Terror in America (13): Al-Hayat Columnist: 'The destruction of America is the destruction of the human dream' Al-Hayat Film critic: '…I felt shame reading the Egyptian press'

October 7, 2001
Special Dispatch No. 282

Muhammad Ali Farahat, a columnist for the Arabic London daily Al-Hayat, wrote in an article entitled "Our America," "…This is America: Their America and ours. [America is] an experiment in pluralism of cultures, races, and languages living in a great society under the rule of law. This experiment does not concern only Americans, but the entire world; the rapid steps of progress spur [America] to overcome the fanaticism of the past, leading it towards a new kind of tolerance based on interests and on the assumption that the Earth belongs to all…"[1]

"Perhaps the pluralistic American experiment is manifested in material power and military technology more than it is culturally, despite the active changes that the Americans have generated across the world through cinema, television, literature, and sports. But these changes constitute a basis of popular culture in the four corners of the earth…"

"The United States of America is a global experiment, regardless of its foreign policy which is sometimes idiotic and sometimes humanely sensitive. The American social experiment concerns the entire world. It presents man with a daily test: 'Will he agree to live in coexistence, or will he bring back the war-torn eras that have occurred since the beginning of creation?"'

"Accepting pluralism and actualizing it, requires a unique cultural and historic effort on the part of the Americans, as well as on the part of the rest of the peoples. Now, with the acts of terrorism in New York and Washington… begins the struggle over America – their America and ours – so that it becomes everyone's country, a pioneer in humane globalization instead of an isolationist center…"

"The Arabs have part of America, as do the other nations; they have participated and will continue to participate in shaping the American spirit together with the English, the Irish, the Greeks, the Russians, the Ukrainians, the Jews, the Chinese, the Indians, the Persians, and others too numerous to mention – all of whom came to a new country to begin a new life. All these [peoples] took what they liked from America, while preserving the heritage of their mother countries."

"The destruction of America is the destruction of the human dream across the world; the destruction of America is the cultural suffocation of man, freezing him in his place and in his heritage. America must seek a cultural path. It must [do this] to meet its society's needs for spiritual renewal, so as to add a human aspect to its material and technological progress.
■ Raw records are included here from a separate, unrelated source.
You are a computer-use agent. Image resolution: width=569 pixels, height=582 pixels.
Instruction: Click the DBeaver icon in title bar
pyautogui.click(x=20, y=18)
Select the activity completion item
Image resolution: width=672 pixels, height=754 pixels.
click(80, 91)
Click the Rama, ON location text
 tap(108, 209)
What America does not need is for the world to send people to hijack its planes and cast them, as human bombs, on buildings in which people are working."

"This [terrorist attack] is a crossroads. Our America is [more than the] idiotic [foreign] policy that sparks opposition from one people or another. America is the dream of the peoples; it is the paradigm to which the peoples lift up their eyes, and it is towards its light that the countries advance…"

In a letter to Al-Hayat's editor, Egyptian film critic Samir Farid communicated his appreciation of Farahat's article: "Blessings to the intellectual columnist Muhammad Ali Farahat, for his article…"[2]

"I say to Farahat that I felt ashamed while reading most, if not all, of the commentary [on the terrorist attacks], primarily in the Egyptian press. But your article somewhat alleviated this feeling… All that was lacking [in the Arab world following the attacks] were parades in the Arab towns and cities [whose marchers] call out the infamous and base motto, 'Our soul and our blood we will give to thee, Oh bin Laden.'"

"Most, if not all, of what I read proves that the poison of the undemocratic, military Arab regimes… has also entered the bloodstream of the [intellectual] 'elite'… These [people] no longer see the killing of innocents and destruction for its own sake as disgraceful."

"What murky future awaits this region of the world? When and how will it be possible to restore belief in freedom, respect for the individual, and respect for human life, as it was in the first half of the twentieth century? The phrase you wrote, Mr. Farahat – 'the destruction of America is the destruction of the human dream across the world' – is monumental. How right you are!"

[1] Al-Hayat, September 19, 2001.

[2] Al-Hayat, October 3, 2001.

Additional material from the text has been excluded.